Size (Diameter, Z-average) of particles and polydispersity index (PDI) was determined by dynamic light scattering utilising a Malvern Zetasizer (λ = 633 nm, scattering angle = 173°) for particles formed by NanoAssemblr or a Malvern Zetasizer APS (λ = 832 nm, scattering angle = 90°) for particles formed by pipetting. In both cases standard viscosity and refractive index values for pure water at 25 °C, 0.8872 mPa and 1.33 respectively, were used for data analysis within Zetasizer software (v7.12, Malvern).

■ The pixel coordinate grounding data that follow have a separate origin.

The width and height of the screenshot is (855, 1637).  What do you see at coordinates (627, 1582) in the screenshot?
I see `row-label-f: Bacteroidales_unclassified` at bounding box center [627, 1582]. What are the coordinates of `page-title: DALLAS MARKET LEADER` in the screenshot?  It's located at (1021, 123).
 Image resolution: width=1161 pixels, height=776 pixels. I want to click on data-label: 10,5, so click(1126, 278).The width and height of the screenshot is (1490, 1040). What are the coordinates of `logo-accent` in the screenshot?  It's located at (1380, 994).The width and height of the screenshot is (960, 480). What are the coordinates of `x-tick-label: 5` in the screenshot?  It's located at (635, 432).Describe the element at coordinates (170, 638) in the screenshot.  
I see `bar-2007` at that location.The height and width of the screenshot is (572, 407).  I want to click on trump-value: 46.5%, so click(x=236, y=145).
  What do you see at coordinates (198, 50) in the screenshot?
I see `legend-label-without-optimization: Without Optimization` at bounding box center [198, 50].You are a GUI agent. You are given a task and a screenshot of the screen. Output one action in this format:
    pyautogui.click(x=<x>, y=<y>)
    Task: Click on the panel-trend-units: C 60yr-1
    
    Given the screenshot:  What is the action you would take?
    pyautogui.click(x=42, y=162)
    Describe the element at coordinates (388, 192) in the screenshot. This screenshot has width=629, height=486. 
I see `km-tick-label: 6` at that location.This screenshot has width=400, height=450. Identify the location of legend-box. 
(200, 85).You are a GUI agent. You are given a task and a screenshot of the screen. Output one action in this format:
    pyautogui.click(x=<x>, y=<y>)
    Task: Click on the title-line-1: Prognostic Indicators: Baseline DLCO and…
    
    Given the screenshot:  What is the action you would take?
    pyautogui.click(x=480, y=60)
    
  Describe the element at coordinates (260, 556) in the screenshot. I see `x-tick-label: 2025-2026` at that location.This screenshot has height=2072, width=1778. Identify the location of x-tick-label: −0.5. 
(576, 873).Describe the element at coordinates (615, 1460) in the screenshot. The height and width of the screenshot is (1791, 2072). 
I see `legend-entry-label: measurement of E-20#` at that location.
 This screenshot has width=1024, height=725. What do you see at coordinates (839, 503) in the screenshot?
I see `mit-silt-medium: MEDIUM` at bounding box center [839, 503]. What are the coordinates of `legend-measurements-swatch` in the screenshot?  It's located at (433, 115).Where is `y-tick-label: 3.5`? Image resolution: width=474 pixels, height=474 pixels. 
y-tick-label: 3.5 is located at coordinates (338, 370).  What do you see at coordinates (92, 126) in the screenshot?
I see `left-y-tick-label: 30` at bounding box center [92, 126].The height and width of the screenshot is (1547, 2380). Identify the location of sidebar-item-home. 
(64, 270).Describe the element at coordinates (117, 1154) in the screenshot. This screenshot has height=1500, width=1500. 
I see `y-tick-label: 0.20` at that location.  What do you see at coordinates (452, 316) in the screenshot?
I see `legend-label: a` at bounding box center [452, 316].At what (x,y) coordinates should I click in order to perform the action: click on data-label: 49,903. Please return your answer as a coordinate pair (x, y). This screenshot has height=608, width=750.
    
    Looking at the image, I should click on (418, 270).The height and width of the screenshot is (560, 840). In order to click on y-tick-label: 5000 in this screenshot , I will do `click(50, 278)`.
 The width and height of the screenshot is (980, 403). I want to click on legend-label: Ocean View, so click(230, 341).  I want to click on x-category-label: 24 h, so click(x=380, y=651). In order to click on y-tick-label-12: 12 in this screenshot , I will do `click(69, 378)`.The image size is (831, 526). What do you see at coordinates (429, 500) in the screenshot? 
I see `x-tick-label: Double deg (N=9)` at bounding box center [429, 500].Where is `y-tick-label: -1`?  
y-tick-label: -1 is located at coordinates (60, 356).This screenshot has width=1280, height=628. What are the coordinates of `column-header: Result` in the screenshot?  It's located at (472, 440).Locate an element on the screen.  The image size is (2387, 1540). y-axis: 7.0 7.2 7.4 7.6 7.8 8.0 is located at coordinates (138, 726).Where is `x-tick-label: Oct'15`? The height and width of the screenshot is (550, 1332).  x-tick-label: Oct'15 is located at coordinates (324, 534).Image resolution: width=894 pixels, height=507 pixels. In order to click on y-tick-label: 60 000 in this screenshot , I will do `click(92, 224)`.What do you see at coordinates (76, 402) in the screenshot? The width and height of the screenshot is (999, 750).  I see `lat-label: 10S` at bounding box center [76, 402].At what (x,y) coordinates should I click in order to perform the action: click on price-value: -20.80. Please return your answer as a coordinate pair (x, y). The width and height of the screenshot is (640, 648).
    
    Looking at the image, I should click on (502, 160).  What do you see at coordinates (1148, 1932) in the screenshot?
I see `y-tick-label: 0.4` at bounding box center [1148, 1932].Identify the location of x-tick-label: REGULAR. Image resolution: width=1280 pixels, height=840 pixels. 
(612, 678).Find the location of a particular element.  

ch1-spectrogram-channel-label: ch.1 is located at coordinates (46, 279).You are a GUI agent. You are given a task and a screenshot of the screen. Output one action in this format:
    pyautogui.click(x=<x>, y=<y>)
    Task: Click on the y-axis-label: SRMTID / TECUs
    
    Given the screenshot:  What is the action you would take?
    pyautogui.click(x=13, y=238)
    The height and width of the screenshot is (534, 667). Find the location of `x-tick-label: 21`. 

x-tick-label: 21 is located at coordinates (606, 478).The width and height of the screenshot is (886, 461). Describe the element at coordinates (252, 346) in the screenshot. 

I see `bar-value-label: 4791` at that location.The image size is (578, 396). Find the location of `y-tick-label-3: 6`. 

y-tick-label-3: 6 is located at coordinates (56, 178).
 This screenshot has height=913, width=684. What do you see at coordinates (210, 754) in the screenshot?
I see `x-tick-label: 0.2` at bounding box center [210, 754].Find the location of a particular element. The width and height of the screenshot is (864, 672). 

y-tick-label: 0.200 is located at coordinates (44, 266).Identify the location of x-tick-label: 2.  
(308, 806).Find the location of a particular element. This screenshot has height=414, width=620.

Ribogreen dye (Thermo Fisher Scientific) was used according to manufacturer’s guidelines ± 1% Triton to ascertain encapsulated mRNA by comparison to a relevant mRNA standard curve.

Statistics and reproducibility

Statistical testing was carried out in Prism (Graphpad, v8.0.1) with relevant multiple comparisons and post-test where appropriate. No formal sample-size calculation was performed and no randomisation strategy was applied. For microscopy experiments, data were collected for as many fields of view as possible whilst maintaining time-points required for time-course experiments. Technical duplicates within each experiment were obtained as a minimum. No data were excluded from the analysis and all reported results were replicable. Statistical testing was carried out upon a minimum of three independent experimental replicates. See figure legends for full details of replicates, statistical testing and significance.

Reporting summary

Further information on research design is available in the Nature Research Reporting Summary linked to this article.